Founded in 2003, Tableau emerged from scientific research at Stanford University and is now among the best-known BI & analytics brands worldwide. Following its acquisition by Salesforce in 2019, the company continued to operate largely as an independent BI vendor. With the recent launch of its Tableau Next platform, Tableau has built on Salesforce’s investments in data, agentic AI and trust layers to advance its vision of empowering all users to analyze data and take informed action based on trusted insights. Tableau Next aims to deliver a new approach to business intelligence by using AI-powered autonomous agents to analyze data, proactively share insights and take action to enable humans and AI agents to work together from data to insights to action. Besides the visualization tool, Tableau Next includes Tableau Semantics, a semantic layer with AI-supported modeling features, to deliver actionable insights into users’ workflows.
Tableau remains committed to developing software that requires little training and allows business users to interpret data, mostly by means of interactive visualization and making decisions based on analytics. The intuitive user interface, built-in intelligence and option for in-memory data processing to optimize performance all contribute to the popularity of this solution for visual analysis, dashboards and data discovery. The product offers solid support for analysts through various features such as one-click analyses, data explanations and highlighting anomalies in data.

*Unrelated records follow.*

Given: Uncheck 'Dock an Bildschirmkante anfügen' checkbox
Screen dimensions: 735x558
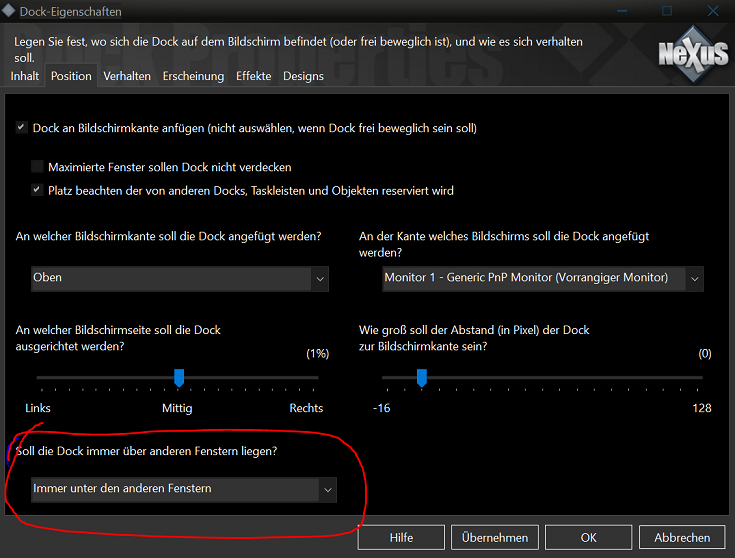Looking at the screenshot, I should 21,128.
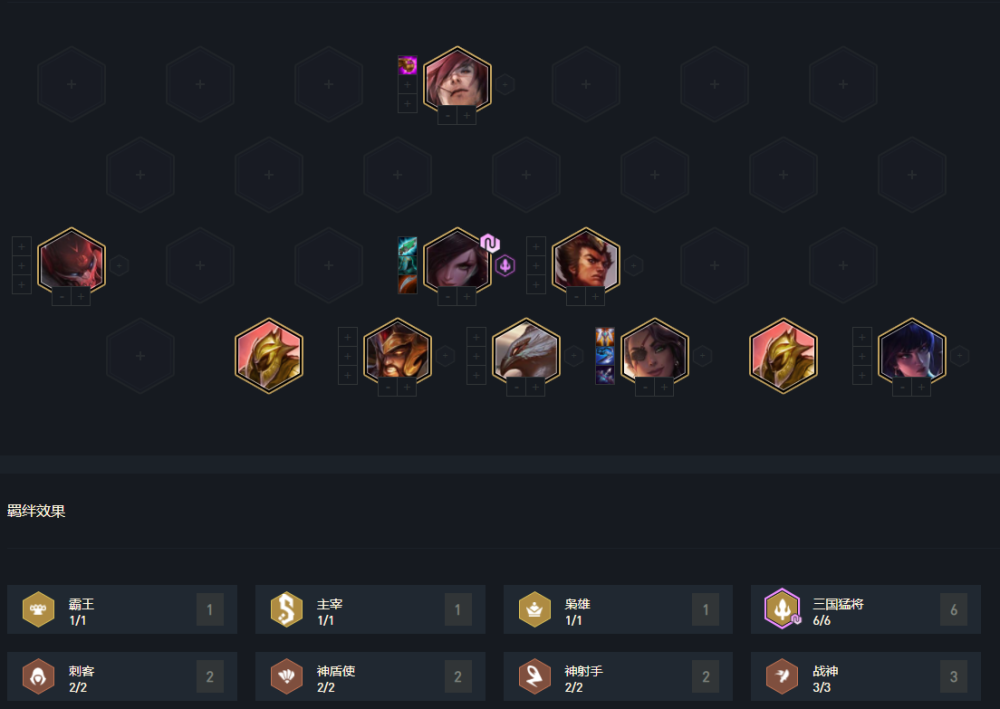Image resolution: width=1000 pixels, height=709 pixels.
Task: Click the purple trident trait hexagon beside the chosen champion
Action: pyautogui.click(x=505, y=265)
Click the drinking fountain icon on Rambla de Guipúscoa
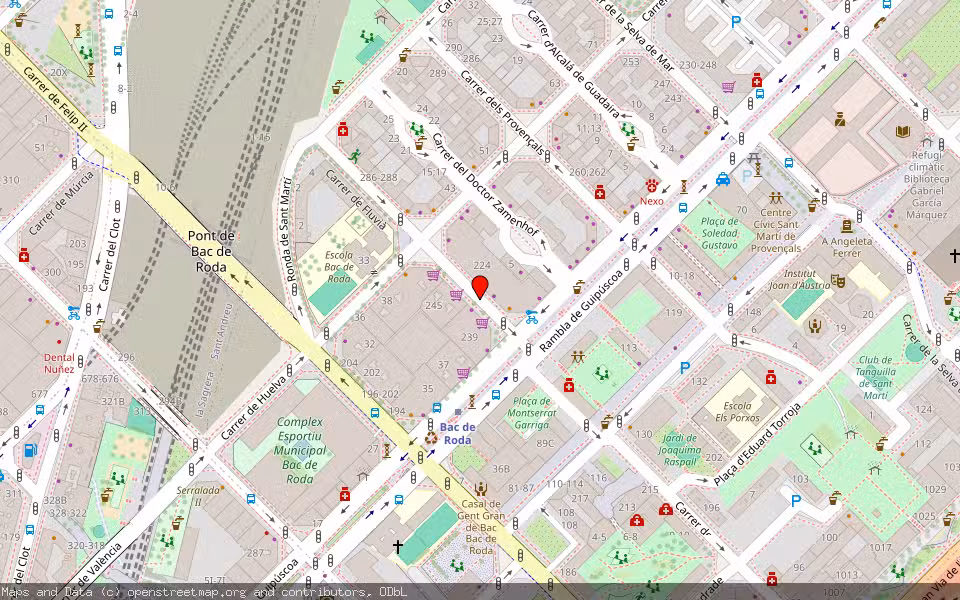The width and height of the screenshot is (960, 600). [577, 287]
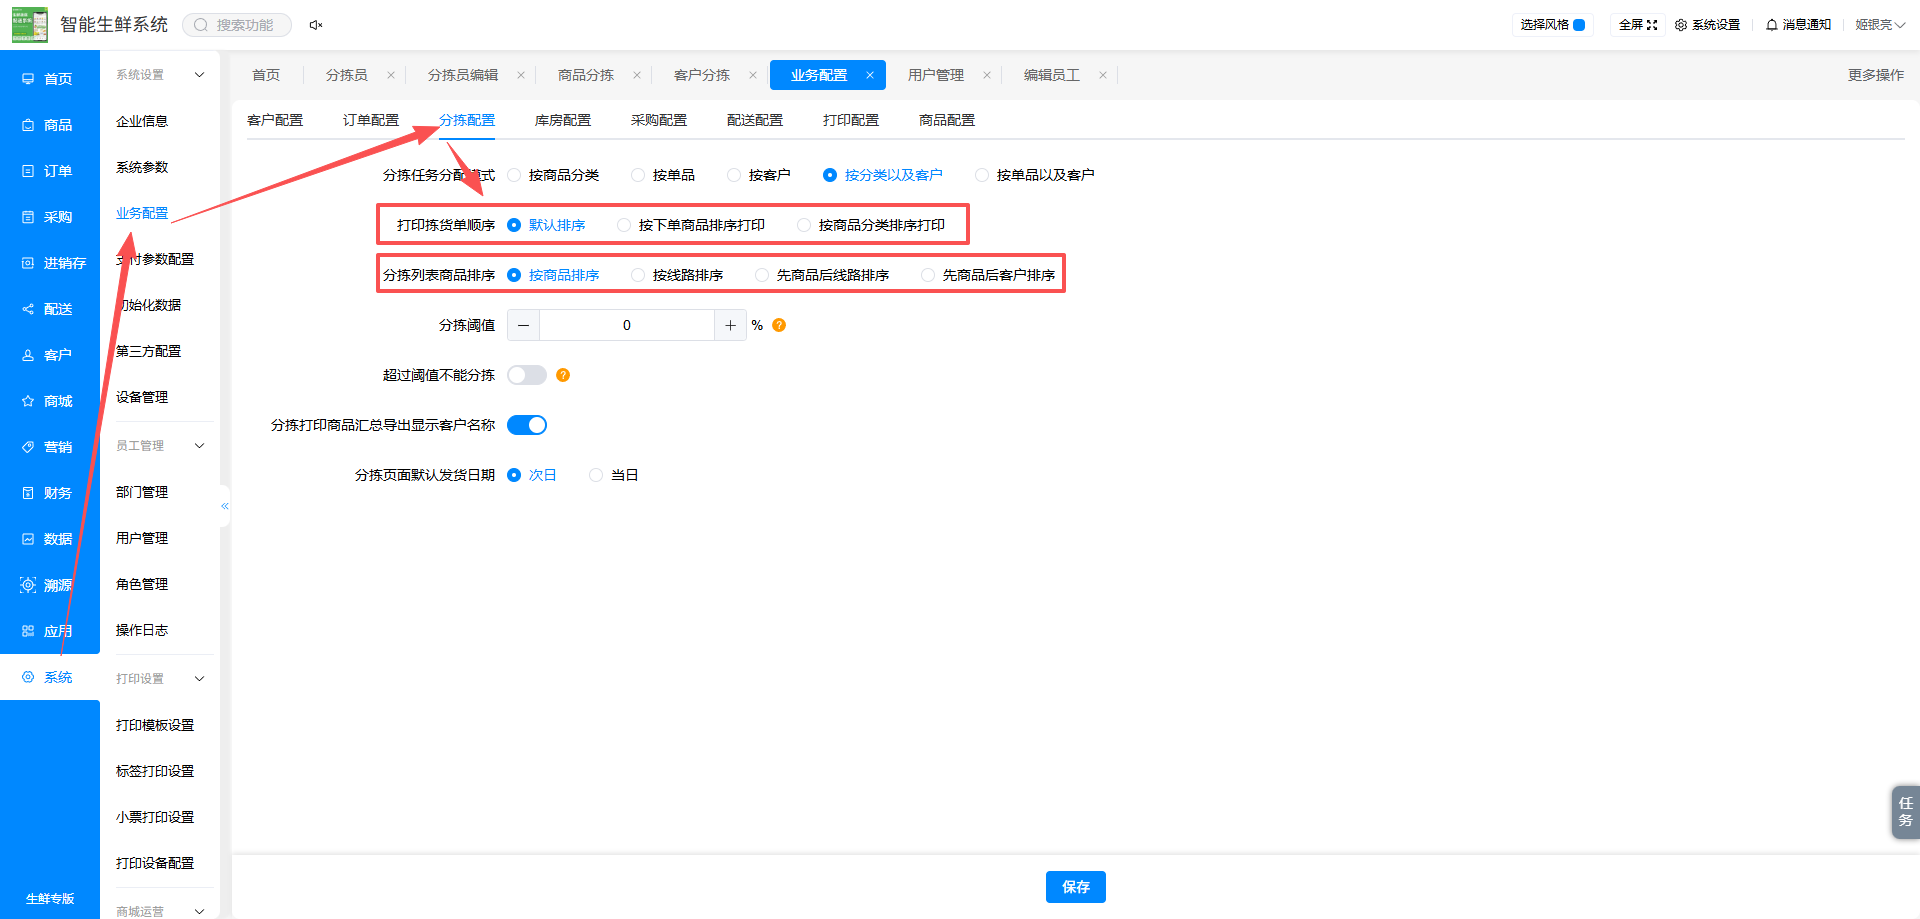Click the mute speaker icon near search
Screen dimensions: 1920x919
click(316, 25)
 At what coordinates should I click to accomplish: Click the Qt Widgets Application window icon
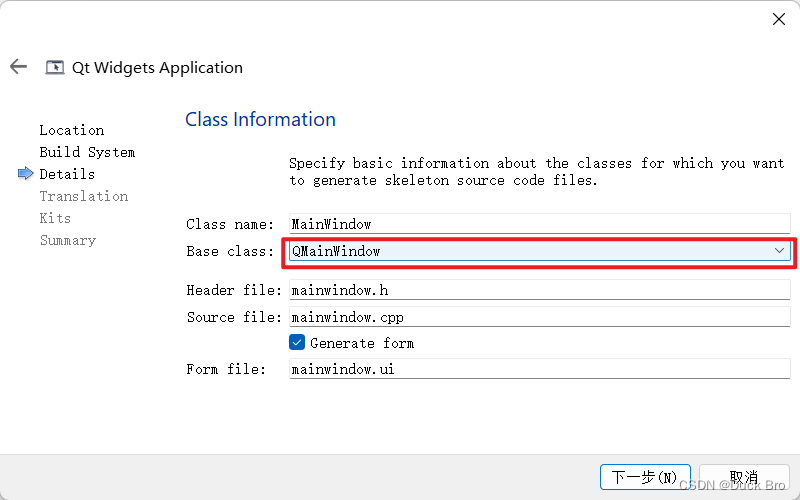coord(55,68)
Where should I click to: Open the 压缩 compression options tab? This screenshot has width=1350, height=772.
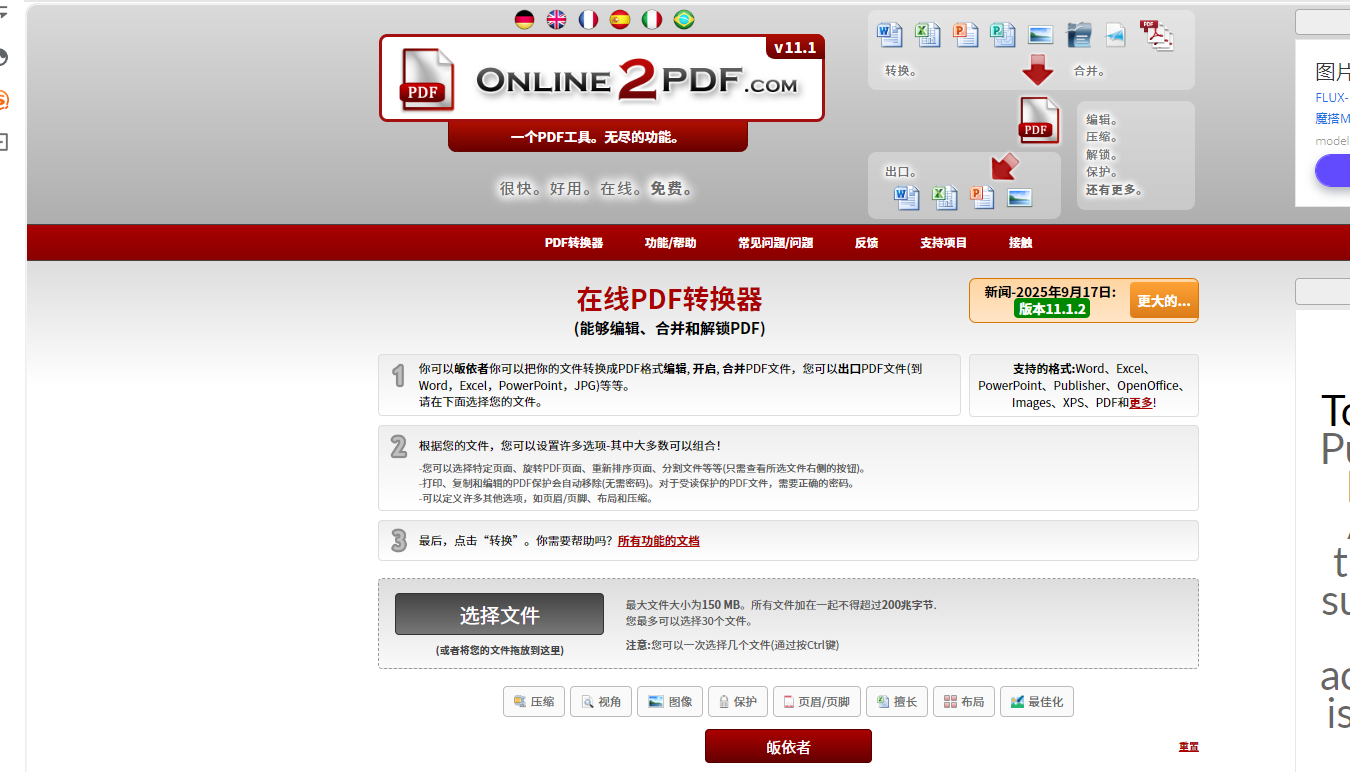534,702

Tableau’s openness to a variety of data sources is one of its strengths, as it is not necessary to rehost data to use Tableau. The solution allows users to query data live from different data sources, to combine data from across these sources, or to move the data into its own ‘Hyper’ in-memory database for analysis. To ensure performance, Tableau optimizes live queries to generate the most efficient SQL and converts it to source-native dialect. Moreover, to reduce data movement, the product utilizes pushdown optimizations and its federated query cost-based optimizer. The vendor aims to do processing as close to the data as possible, even across different sources.
Data preparation in Tableau can be quick as many manipulations can be made directly while analyzing data, enabling a truly iterative approach to data discovery. With Tableau Prep, data preparation has been enhanced with deeper functionality and a more visual approach with recommendations for data shaping, profiling and enhanced traceability. Tableau Prep transformation flows can be created either on the desktop or via Tableau Cloud and may be scheduled and orchestrated on the server to operationalize data preparation tasks. Data science scripts such as R and Python can be dynamically integrated into Tableau’s data prep and analysis features.
With regards to AI, the Agent feature uses the Einstein Trust Layer and leverages LLMs to support customers with natural language capabilities (e.g., via creating calculations or suggesting visualizations). Tableau Pulse is a natural-language, metrics-based feature equipped with AI functionality to guide users to needed insights and assist in interpreting them. Additionally, the auto-ML capabilities of Salesforce’s Einstein Discovery integrated with Tableau provide advanced predictions and recommended next best actions.
The vendor is actively pursuing the expansion of its active community. Tableau Exchange is a platform for partners to provide a growing catalog of offerings including Viz Extensions (recently announced), connectors and accelerators (prebuilt dashboards).